:: Passage shown
If you completed both doses of your COVID-19 vaccine, you may not have to quarantine after being exposed to someone who tests positive, according to the latest guidance from the CDC. This is a change in policy, and it’s based on some promising new data.
The purpose of a quarantine is to prevent someone from transmitting the coronavirus while they wait to see if they develop symptoms. (Once you know you’re sick, you’re in isolation, not quarantine.) During quarantine, as you should know by now, you need to stay home and take precautions to protect others.
Here’s the new advice from the CDC:
However, vaccinated persons with an exposure to someone with suspected or confirmed COVID-19 are not required to quarantine if they meet all of the following criteria†:
- Are fully vaccinated (i.e., ≥2 weeks following receipt of the second dose in a 2-dose series, or ≥2 weeks following receipt of one dose of a single-dose vaccine)
- Are within 3 months following receipt of the last dose in the series
- Have remained asymptomatic since the current COVID-19 exposure
Persons who do not meet all 3 of the above criteria should continue to follow current quarantine guidance after exposure to someone with suspected or confirmed COVID-19.
Notice the 3-month timeframe. It’s likely that protection from the vaccine will last longer than three months, but so far we just don’t know. If you were among the first people to get the vaccine in December, then starting sometime around March you may need to start quarantining again after exposure.
That said, the three-month period will likely be extended if we get data showing that protection lasts longer than that.
Why is this okay?
If you’re confused because you thought the vaccine still allowed people to transmit the disease, let’s take a minute to clarify.
::::
:: Dataset
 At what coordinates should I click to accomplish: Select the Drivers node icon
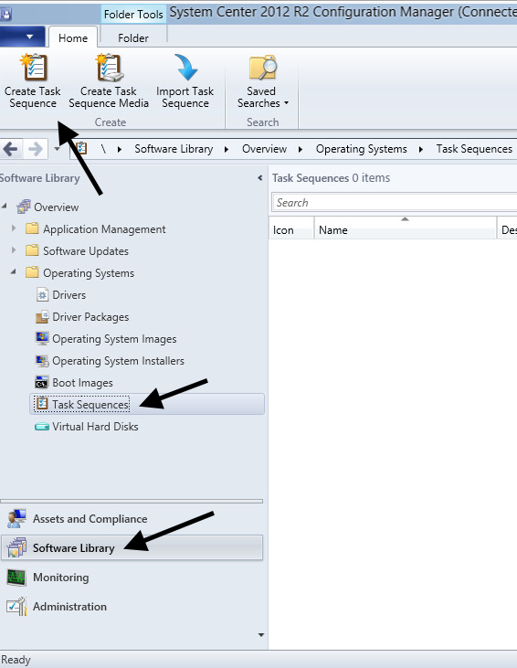(x=42, y=295)
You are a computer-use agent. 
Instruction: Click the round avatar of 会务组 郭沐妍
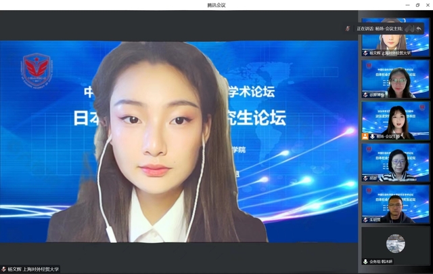(x=395, y=242)

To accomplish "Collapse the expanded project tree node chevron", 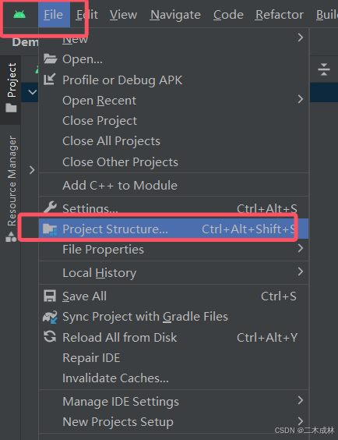I will click(x=33, y=92).
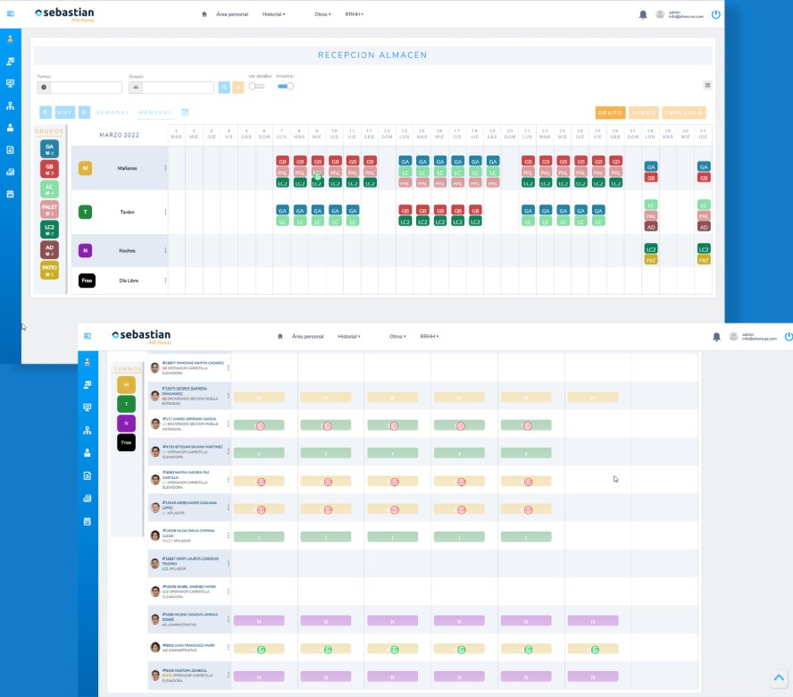Click the Turnos filter input field
Image resolution: width=793 pixels, height=697 pixels.
pyautogui.click(x=86, y=88)
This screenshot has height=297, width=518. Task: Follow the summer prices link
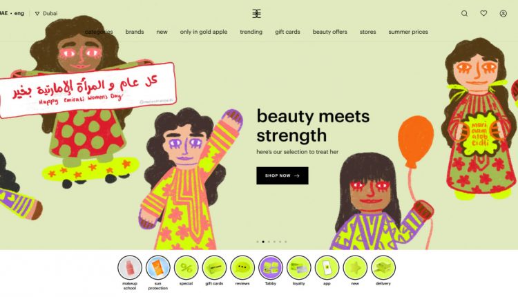(408, 32)
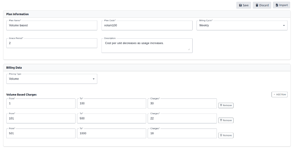Expand the Pricing Type dropdown
The width and height of the screenshot is (293, 152).
click(x=52, y=79)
::::
* [Problem statement] For the passage on CDC quarantine guidance, decide whether each statement agrees with it, answering yes or no and quoting the deciding words: (a) Under a 2-dose series, a person counts as fully vaccinated two or more weeks after the second dose. (b) The exemption from quarantine applies no matter how long ago the last dose was received. (c) Once a person knows they are sick, they are in quarantine. The listing has no connection to the passage on CDC quarantine guidance.

* [Answer space]
(a) Yes: "≥2 weeks following receipt of the second dose in a 2-dose series"
(b) No: "Are within 3 months following receipt of the last dose in the series"
(c) No: "Once you know you’re sick, you’re in isolation, not quarantine."